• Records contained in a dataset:
----------

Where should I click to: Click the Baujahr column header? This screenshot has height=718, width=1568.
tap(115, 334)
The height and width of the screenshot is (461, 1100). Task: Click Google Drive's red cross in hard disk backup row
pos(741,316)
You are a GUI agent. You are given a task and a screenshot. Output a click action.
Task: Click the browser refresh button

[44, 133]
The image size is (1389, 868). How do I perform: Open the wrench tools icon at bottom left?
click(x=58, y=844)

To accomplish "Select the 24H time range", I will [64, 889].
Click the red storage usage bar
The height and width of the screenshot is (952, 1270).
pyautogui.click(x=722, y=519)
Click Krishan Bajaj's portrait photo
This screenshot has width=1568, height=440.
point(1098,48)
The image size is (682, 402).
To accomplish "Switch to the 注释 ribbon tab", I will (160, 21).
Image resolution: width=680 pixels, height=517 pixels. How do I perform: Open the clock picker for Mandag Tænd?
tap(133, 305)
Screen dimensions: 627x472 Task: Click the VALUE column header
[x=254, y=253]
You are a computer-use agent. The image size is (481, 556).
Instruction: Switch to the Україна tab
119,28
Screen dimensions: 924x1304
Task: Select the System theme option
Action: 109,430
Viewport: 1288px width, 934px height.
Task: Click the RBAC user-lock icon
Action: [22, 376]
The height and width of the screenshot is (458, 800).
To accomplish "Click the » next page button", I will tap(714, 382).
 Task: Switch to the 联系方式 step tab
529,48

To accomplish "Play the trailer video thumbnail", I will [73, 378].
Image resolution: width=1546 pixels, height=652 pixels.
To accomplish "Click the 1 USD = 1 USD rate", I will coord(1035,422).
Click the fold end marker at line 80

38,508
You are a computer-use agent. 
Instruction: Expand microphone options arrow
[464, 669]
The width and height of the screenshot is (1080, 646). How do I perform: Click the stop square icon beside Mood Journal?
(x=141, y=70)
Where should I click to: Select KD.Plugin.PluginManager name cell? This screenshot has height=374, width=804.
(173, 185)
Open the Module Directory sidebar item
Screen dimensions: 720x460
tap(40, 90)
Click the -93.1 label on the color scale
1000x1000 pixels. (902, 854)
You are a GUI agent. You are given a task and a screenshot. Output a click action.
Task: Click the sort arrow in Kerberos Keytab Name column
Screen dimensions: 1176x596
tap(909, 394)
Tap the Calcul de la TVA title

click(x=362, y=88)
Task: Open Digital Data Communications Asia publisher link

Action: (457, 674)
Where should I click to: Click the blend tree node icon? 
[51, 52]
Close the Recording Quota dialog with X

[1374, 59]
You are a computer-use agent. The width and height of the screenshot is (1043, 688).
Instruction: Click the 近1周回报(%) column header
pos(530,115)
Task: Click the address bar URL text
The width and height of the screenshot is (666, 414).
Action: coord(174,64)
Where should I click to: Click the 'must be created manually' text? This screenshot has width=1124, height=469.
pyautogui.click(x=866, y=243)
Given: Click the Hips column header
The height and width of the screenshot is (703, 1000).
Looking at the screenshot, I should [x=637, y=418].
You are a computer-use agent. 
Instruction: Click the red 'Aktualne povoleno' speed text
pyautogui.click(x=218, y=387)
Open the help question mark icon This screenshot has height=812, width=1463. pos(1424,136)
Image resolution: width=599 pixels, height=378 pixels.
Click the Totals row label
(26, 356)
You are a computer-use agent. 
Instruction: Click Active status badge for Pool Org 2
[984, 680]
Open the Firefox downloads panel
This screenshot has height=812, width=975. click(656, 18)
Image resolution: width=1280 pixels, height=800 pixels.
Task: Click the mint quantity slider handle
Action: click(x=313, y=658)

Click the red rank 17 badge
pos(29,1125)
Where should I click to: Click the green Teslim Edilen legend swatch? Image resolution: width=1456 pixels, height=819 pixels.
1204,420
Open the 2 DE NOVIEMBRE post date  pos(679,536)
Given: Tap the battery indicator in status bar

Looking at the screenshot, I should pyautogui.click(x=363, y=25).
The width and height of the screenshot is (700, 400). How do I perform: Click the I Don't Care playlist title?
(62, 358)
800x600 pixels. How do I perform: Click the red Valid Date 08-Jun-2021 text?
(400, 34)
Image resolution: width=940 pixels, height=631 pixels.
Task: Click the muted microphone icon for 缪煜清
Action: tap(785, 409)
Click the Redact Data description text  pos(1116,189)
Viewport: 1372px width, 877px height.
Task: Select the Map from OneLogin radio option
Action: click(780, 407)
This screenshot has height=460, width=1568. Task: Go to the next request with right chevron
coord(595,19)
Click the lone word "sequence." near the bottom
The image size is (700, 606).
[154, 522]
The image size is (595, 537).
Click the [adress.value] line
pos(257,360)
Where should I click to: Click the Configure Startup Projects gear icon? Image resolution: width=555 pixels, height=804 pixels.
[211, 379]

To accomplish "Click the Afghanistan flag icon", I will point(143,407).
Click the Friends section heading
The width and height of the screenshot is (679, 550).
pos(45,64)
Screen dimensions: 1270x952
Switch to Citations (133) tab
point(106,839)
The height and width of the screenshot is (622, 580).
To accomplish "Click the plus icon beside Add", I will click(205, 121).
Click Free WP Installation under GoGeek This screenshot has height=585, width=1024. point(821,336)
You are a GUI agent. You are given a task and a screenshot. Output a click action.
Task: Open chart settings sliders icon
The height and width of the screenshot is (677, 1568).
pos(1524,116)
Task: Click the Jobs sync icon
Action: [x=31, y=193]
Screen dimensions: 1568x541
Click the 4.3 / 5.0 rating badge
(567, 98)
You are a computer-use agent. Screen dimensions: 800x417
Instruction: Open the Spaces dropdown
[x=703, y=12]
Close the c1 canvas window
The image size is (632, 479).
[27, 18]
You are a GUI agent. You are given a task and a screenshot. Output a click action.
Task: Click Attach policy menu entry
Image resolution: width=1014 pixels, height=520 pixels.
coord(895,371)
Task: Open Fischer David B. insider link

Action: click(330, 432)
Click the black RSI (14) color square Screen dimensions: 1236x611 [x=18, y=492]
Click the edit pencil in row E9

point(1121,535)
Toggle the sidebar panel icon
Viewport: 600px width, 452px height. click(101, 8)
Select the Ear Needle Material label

----------

• What you are asked to do:
Without changing a single character, repeat each record.

• Result for this task:
Where should I click to: Click the Baujahr column header? This screenshot has height=718, width=1568.
tap(115, 334)
The height and width of the screenshot is (461, 1100). Task: Click Google Drive's red cross in hard disk backup row
pos(741,316)
You are a GUI agent. You are given a task and a screenshot. Output a click action.
Task: Click the browser refresh button

[44, 133]
The image size is (1389, 868). How do I perform: Open the wrench tools icon at bottom left?
click(x=58, y=844)

To accomplish "Select the 24H time range", I will [64, 889].
Click the red storage usage bar
The height and width of the screenshot is (952, 1270).
pyautogui.click(x=722, y=519)
Click Krishan Bajaj's portrait photo
This screenshot has width=1568, height=440.
point(1098,48)
The image size is (682, 402).
To accomplish "Switch to the 注释 ribbon tab", I will (160, 21).
Image resolution: width=680 pixels, height=517 pixels. How do I perform: Open the clock picker for Mandag Tænd?
tap(133, 305)
Screen dimensions: 627x472 Task: Click the VALUE column header
[x=254, y=253]
You are a computer-use agent. The image size is (481, 556).
Instruction: Switch to the Україна tab
119,28
Screen dimensions: 924x1304
Task: Select the System theme option
Action: 109,430
Viewport: 1288px width, 934px height.
Task: Click the RBAC user-lock icon
Action: [22, 376]
The height and width of the screenshot is (458, 800).
To accomplish "Click the » next page button", I will tap(714, 382).
 Task: Switch to the 联系方式 step tab
529,48

To accomplish "Play the trailer video thumbnail", I will [73, 378].
Image resolution: width=1546 pixels, height=652 pixels.
To accomplish "Click the 1 USD = 1 USD rate", I will coord(1035,422).
Click the fold end marker at line 80

38,508
You are a computer-use agent. 
Instruction: Expand microphone options arrow
[464, 669]
The width and height of the screenshot is (1080, 646). How do I perform: Click the stop square icon beside Mood Journal?
(x=141, y=70)
Where should I click to: Select KD.Plugin.PluginManager name cell? This screenshot has height=374, width=804.
(173, 185)
Open the Module Directory sidebar item
Screen dimensions: 720x460
tap(40, 90)
Click the -93.1 label on the color scale
1000x1000 pixels. (902, 854)
You are a GUI agent. You are given a task and a screenshot. Output a click action.
Task: Click the sort arrow in Kerberos Keytab Name column
Screen dimensions: 1176x596
tap(909, 394)
Tap the Calcul de la TVA title

click(x=362, y=88)
Task: Open Digital Data Communications Asia publisher link

Action: (457, 674)
Where should I click to: Click the blend tree node icon? 
[51, 52]
Close the Recording Quota dialog with X

[1374, 59]
You are a computer-use agent. The width and height of the screenshot is (1043, 688).
Instruction: Click the 近1周回报(%) column header
pos(530,115)
Task: Click the address bar URL text
The width and height of the screenshot is (666, 414).
Action: coord(174,64)
Where should I click to: Click the 'must be created manually' text? This screenshot has width=1124, height=469.
pyautogui.click(x=866, y=243)
Given: Click the Hips column header
The height and width of the screenshot is (703, 1000).
Looking at the screenshot, I should [x=637, y=418].
You are a computer-use agent. 
Instruction: Click the red 'Aktualne povoleno' speed text
pyautogui.click(x=218, y=387)
Open the help question mark icon This screenshot has height=812, width=1463. pos(1424,136)
Image resolution: width=599 pixels, height=378 pixels.
Click the Totals row label
(26, 356)
You are a computer-use agent. 
Instruction: Click Active status badge for Pool Org 2
[984, 680]
Open the Firefox downloads panel
This screenshot has height=812, width=975. click(656, 18)
Image resolution: width=1280 pixels, height=800 pixels.
Task: Click the mint quantity slider handle
Action: click(x=313, y=658)

Click the red rank 17 badge
pos(29,1125)
Where should I click to: Click the green Teslim Edilen legend swatch? Image resolution: width=1456 pixels, height=819 pixels.
1204,420
Open the 2 DE NOVIEMBRE post date  pos(679,536)
Given: Tap the battery indicator in status bar

Looking at the screenshot, I should pyautogui.click(x=363, y=25).
The width and height of the screenshot is (700, 400). How do I perform: Click the I Don't Care playlist title?
(62, 358)
800x600 pixels. How do I perform: Click the red Valid Date 08-Jun-2021 text?
(400, 34)
Image resolution: width=940 pixels, height=631 pixels.
Task: Click the muted microphone icon for 缪煜清
Action: tap(785, 409)
Click the Redact Data description text  pos(1116,189)
Viewport: 1372px width, 877px height.
Task: Select the Map from OneLogin radio option
Action: click(780, 407)
This screenshot has height=460, width=1568. Task: Go to the next request with right chevron
coord(595,19)
Click the lone word "sequence." near the bottom
The image size is (700, 606).
[154, 522]
The image size is (595, 537).
Click the [adress.value] line
pos(257,360)
Where should I click to: Click the Configure Startup Projects gear icon? Image resolution: width=555 pixels, height=804 pixels.
[211, 379]

To accomplish "Click the Afghanistan flag icon", I will point(143,407).
Click the Friends section heading
The width and height of the screenshot is (679, 550).
pos(45,64)
Screen dimensions: 1270x952
Switch to Citations (133) tab
point(106,839)
The height and width of the screenshot is (622, 580).
To accomplish "Click the plus icon beside Add", I will click(205, 121).
Click Free WP Installation under GoGeek This screenshot has height=585, width=1024. point(821,336)
You are a GUI agent. You are given a task and a screenshot. Output a click action.
Task: Open chart settings sliders icon
The height and width of the screenshot is (677, 1568).
pos(1524,116)
Task: Click the Jobs sync icon
Action: [x=31, y=193]
Screen dimensions: 1568x541
Click the 4.3 / 5.0 rating badge
(567, 98)
You are a computer-use agent. Screen dimensions: 800x417
Instruction: Open the Spaces dropdown
[x=703, y=12]
Close the c1 canvas window
The image size is (632, 479).
[27, 18]
You are a GUI agent. You are given a task and a screenshot. Output a click action.
Task: Click Attach policy menu entry
Image resolution: width=1014 pixels, height=520 pixels.
coord(895,371)
Task: Open Fischer David B. insider link

Action: click(330, 432)
Click the black RSI (14) color square Screen dimensions: 1236x611 [x=18, y=492]
Click the edit pencil in row E9

point(1121,535)
Toggle the sidebar panel icon
Viewport: 600px width, 452px height. click(101, 8)
Select the Ear Needle Material label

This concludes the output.